Every record below should be printed exactly as given.

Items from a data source
┄┄┄┄┄┄
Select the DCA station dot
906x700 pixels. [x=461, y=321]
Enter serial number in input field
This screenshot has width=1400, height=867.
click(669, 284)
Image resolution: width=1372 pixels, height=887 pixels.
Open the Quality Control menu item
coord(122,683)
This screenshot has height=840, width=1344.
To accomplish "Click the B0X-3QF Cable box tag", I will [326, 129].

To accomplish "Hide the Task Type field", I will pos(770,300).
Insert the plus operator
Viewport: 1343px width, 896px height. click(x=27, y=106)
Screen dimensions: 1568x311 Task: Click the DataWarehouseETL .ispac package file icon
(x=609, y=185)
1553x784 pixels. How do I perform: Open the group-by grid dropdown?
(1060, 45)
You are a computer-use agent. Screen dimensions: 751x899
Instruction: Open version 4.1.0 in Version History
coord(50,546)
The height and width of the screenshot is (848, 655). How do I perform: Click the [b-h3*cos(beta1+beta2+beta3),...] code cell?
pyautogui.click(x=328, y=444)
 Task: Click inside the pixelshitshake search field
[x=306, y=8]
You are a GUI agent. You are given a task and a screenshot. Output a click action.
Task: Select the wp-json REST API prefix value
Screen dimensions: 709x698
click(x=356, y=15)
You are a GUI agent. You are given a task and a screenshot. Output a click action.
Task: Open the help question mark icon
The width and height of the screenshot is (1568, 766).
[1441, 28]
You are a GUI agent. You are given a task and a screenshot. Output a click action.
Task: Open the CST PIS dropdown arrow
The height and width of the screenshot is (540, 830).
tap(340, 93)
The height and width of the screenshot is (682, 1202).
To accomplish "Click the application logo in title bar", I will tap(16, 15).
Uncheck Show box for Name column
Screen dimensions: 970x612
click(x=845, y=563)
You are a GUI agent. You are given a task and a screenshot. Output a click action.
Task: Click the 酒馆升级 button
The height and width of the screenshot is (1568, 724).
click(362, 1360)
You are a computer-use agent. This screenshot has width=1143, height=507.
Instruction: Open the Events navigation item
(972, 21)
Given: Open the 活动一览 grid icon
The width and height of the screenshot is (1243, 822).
┄┄┄┄┄┄
*Output of the exercise*.
Select the DCA station dot
906x700 pixels. [x=461, y=321]
Enter serial number in input field
This screenshot has width=1400, height=867.
click(669, 284)
Image resolution: width=1372 pixels, height=887 pixels.
Open the Quality Control menu item
coord(122,683)
This screenshot has height=840, width=1344.
To accomplish "Click the B0X-3QF Cable box tag", I will [326, 129].

To accomplish "Hide the Task Type field", I will pos(770,300).
Insert the plus operator
Viewport: 1343px width, 896px height. click(x=27, y=106)
Screen dimensions: 1568x311 Task: Click the DataWarehouseETL .ispac package file icon
(x=609, y=185)
1553x784 pixels. How do I perform: Open the group-by grid dropdown?
(1060, 45)
You are a computer-use agent. Screen dimensions: 751x899
Instruction: Open version 4.1.0 in Version History
coord(50,546)
The height and width of the screenshot is (848, 655). How do I perform: Click the [b-h3*cos(beta1+beta2+beta3),...] code cell?
pyautogui.click(x=328, y=444)
 Task: Click inside the pixelshitshake search field
[x=306, y=8]
You are a GUI agent. You are given a task and a screenshot. Output a click action.
Task: Select the wp-json REST API prefix value
Screen dimensions: 709x698
click(x=356, y=15)
You are a GUI agent. You are given a task and a screenshot. Output a click action.
Task: Open the help question mark icon
The width and height of the screenshot is (1568, 766).
[1441, 28]
You are a GUI agent. You are given a task and a screenshot. Output a click action.
Task: Open the CST PIS dropdown arrow
The height and width of the screenshot is (540, 830).
tap(340, 93)
The height and width of the screenshot is (682, 1202).
To accomplish "Click the application logo in title bar", I will tap(16, 15).
Uncheck Show box for Name column
Screen dimensions: 970x612
click(x=845, y=563)
You are a GUI agent. You are given a task and a screenshot. Output a click action.
Task: Click the 酒馆升级 button
The height and width of the screenshot is (1568, 724).
click(362, 1360)
You are a computer-use agent. This screenshot has width=1143, height=507.
Instruction: Open the Events navigation item
(972, 21)
Given: Open the 活动一览 grid icon
The width and height of the screenshot is (1243, 822).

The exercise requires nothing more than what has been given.